# [REQUIRED WORK]
Copy word for word the part of the records that opens with the line containing "Task: Open the forgot password link" and runs to the end of the records. Leave the pictures out of your answer.

+ + +

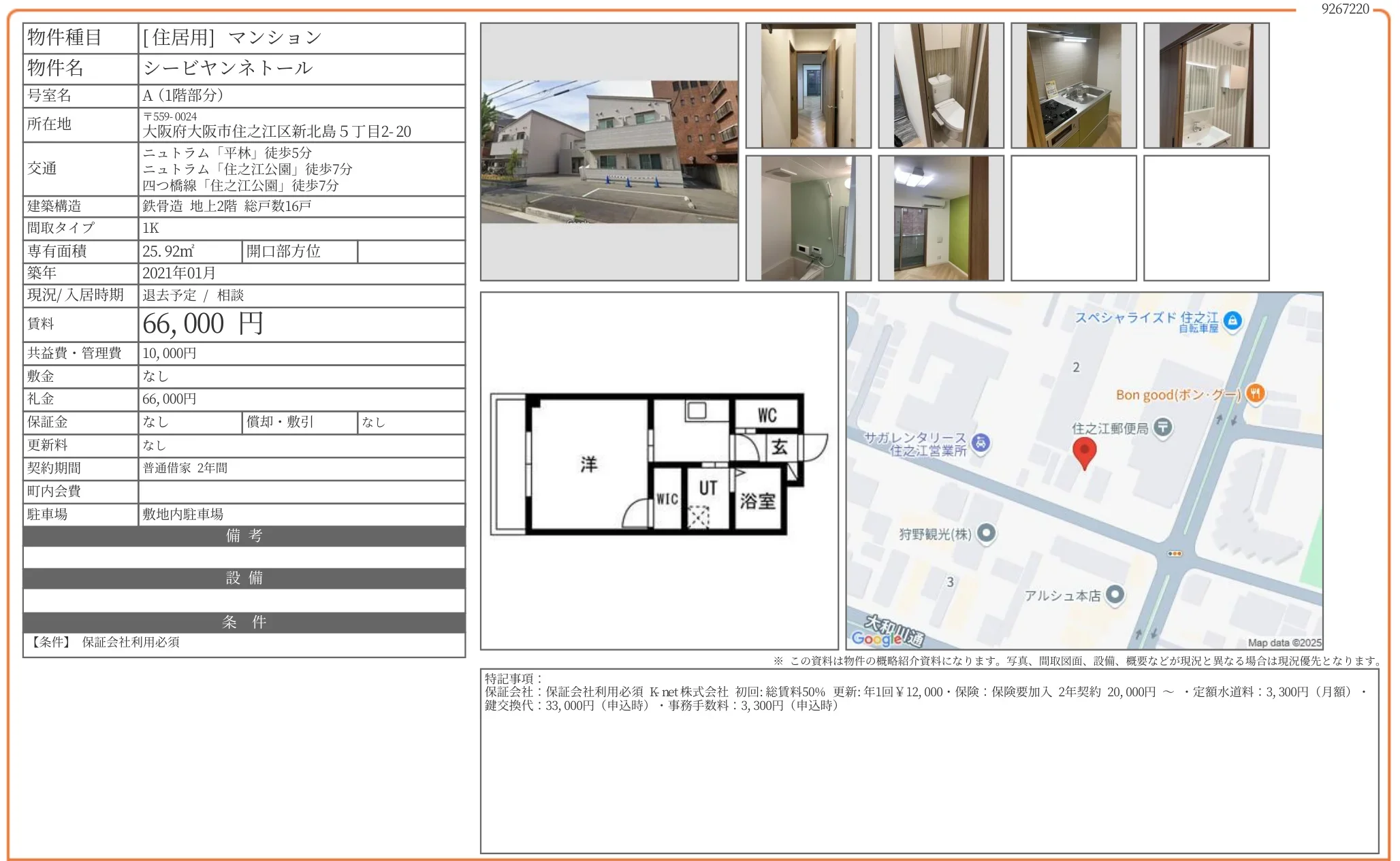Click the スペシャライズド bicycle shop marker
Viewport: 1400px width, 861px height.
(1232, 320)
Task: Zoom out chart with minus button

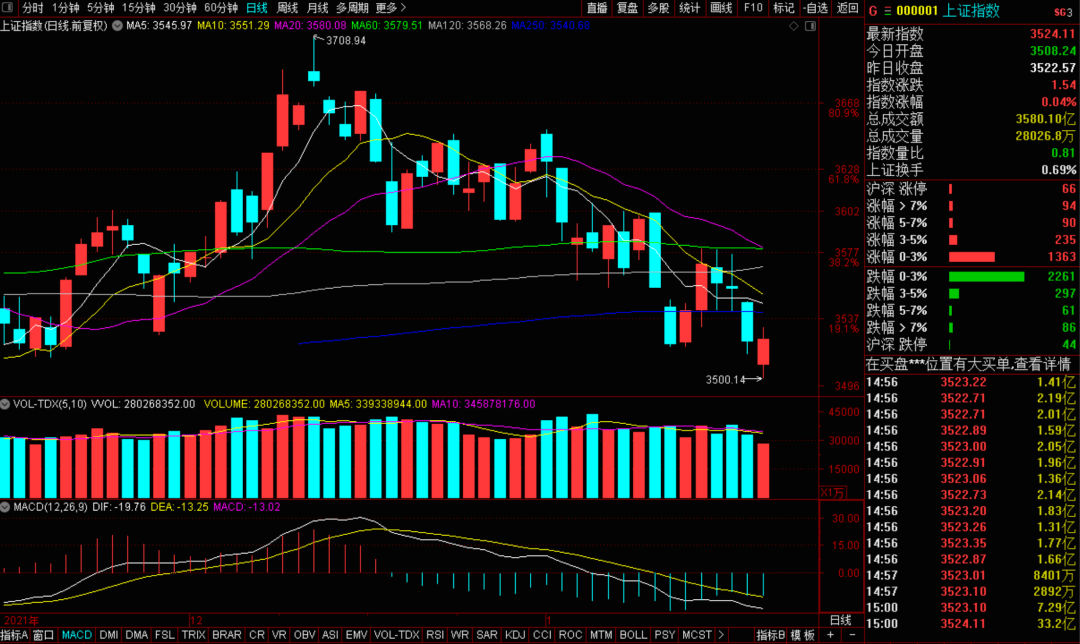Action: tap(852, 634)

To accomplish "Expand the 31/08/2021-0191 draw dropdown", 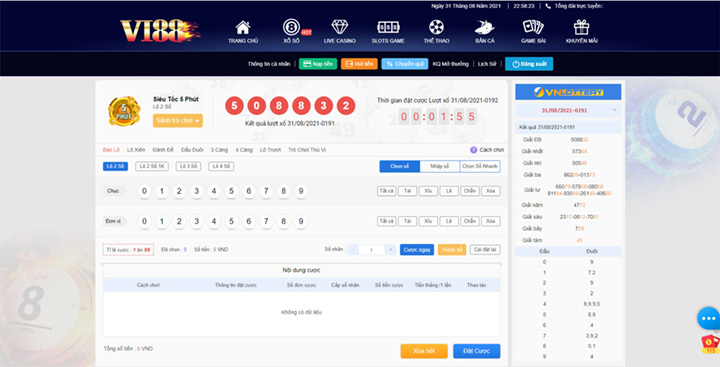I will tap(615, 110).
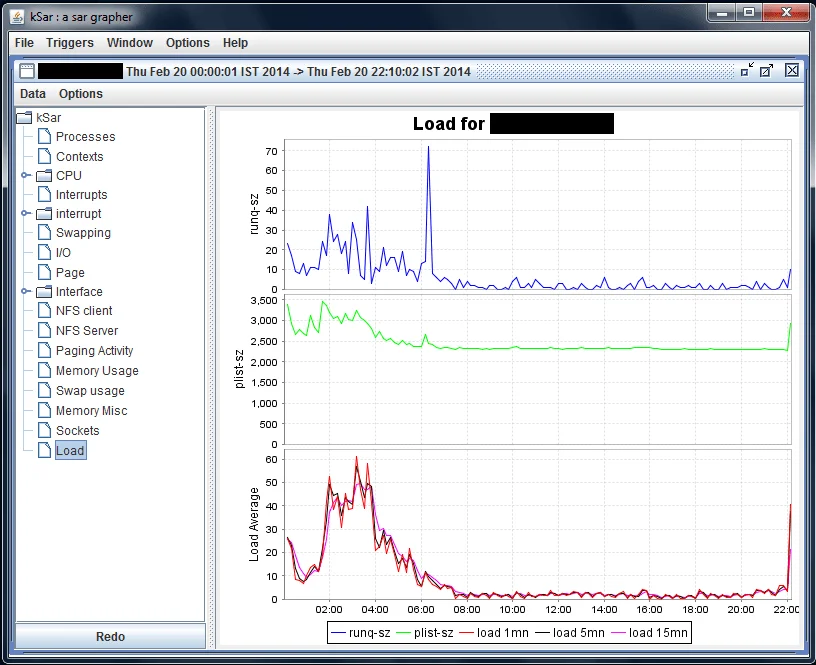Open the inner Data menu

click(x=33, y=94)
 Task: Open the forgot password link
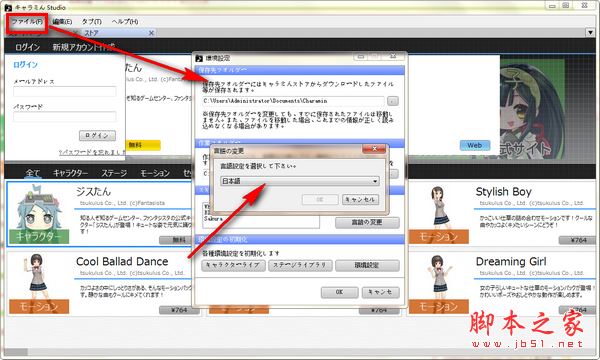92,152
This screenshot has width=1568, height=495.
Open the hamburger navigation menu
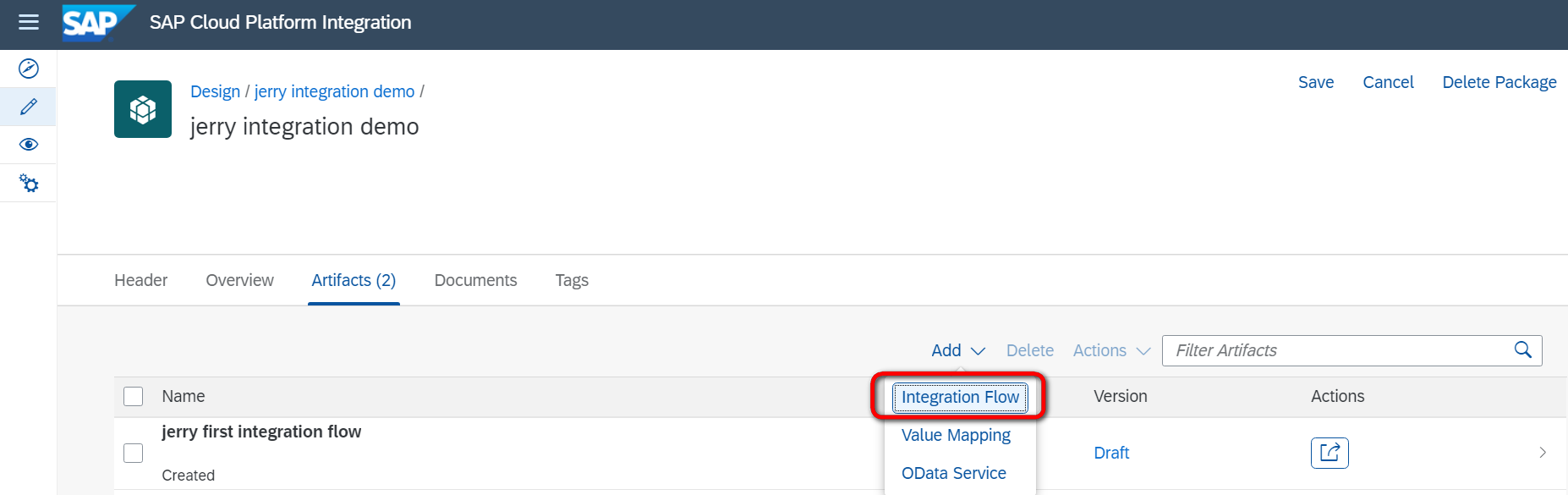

+ + +

# [RESULT]
 Task: Open the forgot password link
92,152
This screenshot has width=1568, height=495.
Open the hamburger navigation menu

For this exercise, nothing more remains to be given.